■ The task
Copy each line of the listing that includes "hamburger".

■ Input for this task
↓↓↓
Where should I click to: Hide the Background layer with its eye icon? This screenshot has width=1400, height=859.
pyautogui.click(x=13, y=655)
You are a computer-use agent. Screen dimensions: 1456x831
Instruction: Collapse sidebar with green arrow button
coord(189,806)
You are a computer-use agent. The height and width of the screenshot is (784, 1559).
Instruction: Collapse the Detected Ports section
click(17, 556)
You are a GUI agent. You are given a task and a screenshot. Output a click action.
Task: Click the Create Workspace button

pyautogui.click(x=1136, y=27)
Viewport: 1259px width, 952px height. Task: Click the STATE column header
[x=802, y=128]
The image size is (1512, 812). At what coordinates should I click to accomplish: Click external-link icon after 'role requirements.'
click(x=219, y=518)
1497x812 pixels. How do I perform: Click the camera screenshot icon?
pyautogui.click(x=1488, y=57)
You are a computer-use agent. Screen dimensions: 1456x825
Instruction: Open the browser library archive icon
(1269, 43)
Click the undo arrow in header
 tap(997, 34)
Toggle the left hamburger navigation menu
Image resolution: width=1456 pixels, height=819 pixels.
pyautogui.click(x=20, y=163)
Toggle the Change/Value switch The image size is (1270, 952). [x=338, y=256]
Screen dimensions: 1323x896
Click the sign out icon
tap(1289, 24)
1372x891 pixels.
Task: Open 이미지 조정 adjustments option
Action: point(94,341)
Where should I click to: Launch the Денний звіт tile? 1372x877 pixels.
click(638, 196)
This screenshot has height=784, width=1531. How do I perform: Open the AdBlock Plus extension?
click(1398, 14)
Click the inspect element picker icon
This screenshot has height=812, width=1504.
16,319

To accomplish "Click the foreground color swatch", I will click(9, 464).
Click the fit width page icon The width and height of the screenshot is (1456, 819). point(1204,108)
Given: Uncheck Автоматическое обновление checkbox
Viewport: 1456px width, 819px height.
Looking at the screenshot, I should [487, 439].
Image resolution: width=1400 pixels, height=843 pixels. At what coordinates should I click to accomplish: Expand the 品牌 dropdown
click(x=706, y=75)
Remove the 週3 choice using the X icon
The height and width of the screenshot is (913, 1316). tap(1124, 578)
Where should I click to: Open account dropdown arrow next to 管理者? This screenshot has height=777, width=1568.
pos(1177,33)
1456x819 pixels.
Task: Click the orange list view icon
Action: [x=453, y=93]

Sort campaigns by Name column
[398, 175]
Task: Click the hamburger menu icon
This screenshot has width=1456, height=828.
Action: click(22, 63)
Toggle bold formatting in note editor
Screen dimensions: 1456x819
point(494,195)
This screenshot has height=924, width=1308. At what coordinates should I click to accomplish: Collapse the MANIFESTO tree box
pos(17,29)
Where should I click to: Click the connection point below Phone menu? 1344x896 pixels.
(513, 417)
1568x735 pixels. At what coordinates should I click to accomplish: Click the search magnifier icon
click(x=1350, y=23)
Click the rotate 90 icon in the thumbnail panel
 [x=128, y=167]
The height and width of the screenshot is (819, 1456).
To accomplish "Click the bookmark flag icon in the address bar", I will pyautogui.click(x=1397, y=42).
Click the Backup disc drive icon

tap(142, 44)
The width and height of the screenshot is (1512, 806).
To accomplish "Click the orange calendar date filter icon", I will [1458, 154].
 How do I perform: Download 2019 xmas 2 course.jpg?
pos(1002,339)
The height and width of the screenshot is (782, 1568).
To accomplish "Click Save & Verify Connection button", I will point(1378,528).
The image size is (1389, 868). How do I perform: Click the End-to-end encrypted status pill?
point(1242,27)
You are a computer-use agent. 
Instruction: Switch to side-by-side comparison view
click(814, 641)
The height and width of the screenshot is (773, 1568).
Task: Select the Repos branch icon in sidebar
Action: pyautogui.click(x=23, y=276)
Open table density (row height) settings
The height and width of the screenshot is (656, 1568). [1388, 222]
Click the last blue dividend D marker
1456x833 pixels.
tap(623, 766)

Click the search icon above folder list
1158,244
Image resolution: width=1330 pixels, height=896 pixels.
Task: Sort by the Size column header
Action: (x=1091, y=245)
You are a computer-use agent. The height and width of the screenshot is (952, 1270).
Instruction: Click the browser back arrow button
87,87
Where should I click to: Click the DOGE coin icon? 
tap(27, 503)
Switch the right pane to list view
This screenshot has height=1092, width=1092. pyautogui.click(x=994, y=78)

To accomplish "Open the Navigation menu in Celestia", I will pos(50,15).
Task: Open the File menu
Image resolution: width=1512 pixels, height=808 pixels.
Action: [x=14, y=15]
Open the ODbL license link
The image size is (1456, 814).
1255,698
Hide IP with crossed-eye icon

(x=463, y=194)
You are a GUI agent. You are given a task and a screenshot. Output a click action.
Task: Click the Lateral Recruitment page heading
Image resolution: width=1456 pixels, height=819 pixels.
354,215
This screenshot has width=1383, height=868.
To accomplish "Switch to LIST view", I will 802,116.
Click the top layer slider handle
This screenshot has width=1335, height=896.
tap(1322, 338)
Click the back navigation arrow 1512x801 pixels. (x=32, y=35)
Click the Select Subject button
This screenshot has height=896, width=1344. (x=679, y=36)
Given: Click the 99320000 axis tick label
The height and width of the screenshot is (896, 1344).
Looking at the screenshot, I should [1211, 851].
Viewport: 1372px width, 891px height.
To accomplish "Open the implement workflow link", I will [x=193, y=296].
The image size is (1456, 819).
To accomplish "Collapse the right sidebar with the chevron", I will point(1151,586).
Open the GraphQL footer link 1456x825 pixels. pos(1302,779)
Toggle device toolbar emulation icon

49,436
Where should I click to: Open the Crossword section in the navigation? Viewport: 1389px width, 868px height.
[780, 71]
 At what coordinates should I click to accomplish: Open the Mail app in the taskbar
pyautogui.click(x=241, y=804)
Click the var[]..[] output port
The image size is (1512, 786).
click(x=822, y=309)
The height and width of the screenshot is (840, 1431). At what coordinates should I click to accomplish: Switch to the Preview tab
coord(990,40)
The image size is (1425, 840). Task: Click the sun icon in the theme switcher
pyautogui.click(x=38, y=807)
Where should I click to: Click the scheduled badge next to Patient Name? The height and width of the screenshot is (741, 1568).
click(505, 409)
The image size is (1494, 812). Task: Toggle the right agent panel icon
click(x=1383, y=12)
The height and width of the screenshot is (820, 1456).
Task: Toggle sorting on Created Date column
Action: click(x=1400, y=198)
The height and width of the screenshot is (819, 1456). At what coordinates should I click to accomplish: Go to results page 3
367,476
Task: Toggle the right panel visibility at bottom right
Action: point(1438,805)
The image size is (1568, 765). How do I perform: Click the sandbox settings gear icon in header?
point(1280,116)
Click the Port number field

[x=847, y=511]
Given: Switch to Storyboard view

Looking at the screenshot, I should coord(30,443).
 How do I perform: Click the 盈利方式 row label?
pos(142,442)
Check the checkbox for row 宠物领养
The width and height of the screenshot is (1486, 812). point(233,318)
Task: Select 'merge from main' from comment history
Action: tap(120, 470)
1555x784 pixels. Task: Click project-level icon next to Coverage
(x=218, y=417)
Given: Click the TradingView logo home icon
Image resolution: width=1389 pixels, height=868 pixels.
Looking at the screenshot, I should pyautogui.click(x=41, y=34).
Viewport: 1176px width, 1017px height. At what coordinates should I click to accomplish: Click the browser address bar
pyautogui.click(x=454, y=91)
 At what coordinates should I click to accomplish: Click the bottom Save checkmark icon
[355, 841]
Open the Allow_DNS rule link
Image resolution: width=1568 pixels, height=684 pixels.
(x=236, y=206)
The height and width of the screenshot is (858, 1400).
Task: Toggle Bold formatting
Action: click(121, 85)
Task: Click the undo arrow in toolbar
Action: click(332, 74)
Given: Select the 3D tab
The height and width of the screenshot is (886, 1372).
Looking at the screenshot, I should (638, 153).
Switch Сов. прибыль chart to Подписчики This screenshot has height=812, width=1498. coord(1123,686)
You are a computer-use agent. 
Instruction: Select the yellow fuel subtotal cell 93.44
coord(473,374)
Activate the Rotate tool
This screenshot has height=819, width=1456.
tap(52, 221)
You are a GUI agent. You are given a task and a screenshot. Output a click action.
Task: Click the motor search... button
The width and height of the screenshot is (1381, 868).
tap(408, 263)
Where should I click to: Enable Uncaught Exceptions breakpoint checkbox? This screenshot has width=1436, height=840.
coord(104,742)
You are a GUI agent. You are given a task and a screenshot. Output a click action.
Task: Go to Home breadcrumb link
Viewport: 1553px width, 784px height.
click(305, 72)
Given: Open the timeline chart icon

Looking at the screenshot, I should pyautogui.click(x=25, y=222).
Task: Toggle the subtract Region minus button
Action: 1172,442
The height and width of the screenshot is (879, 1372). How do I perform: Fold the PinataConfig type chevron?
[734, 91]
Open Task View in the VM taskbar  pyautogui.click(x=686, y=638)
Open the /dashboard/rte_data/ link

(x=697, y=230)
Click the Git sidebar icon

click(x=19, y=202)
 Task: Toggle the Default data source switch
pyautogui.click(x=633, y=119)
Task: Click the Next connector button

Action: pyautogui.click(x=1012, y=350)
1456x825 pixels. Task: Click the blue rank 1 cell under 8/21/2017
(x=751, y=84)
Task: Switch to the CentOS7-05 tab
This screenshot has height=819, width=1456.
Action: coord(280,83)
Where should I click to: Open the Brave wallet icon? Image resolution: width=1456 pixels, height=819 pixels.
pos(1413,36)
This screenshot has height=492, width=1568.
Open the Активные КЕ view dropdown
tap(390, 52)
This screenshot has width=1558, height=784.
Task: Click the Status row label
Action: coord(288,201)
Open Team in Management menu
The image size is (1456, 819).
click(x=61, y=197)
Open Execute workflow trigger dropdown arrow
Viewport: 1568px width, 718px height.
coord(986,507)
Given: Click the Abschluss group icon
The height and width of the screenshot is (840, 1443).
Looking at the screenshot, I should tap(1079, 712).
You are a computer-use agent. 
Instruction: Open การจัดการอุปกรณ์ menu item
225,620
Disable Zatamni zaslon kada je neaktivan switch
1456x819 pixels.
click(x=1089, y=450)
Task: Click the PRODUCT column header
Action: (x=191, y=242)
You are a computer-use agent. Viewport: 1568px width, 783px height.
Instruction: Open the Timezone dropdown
↑↑↑
■ Task answer
Toggle the left hamburger navigation menu
Task: Click the hamburger menu icon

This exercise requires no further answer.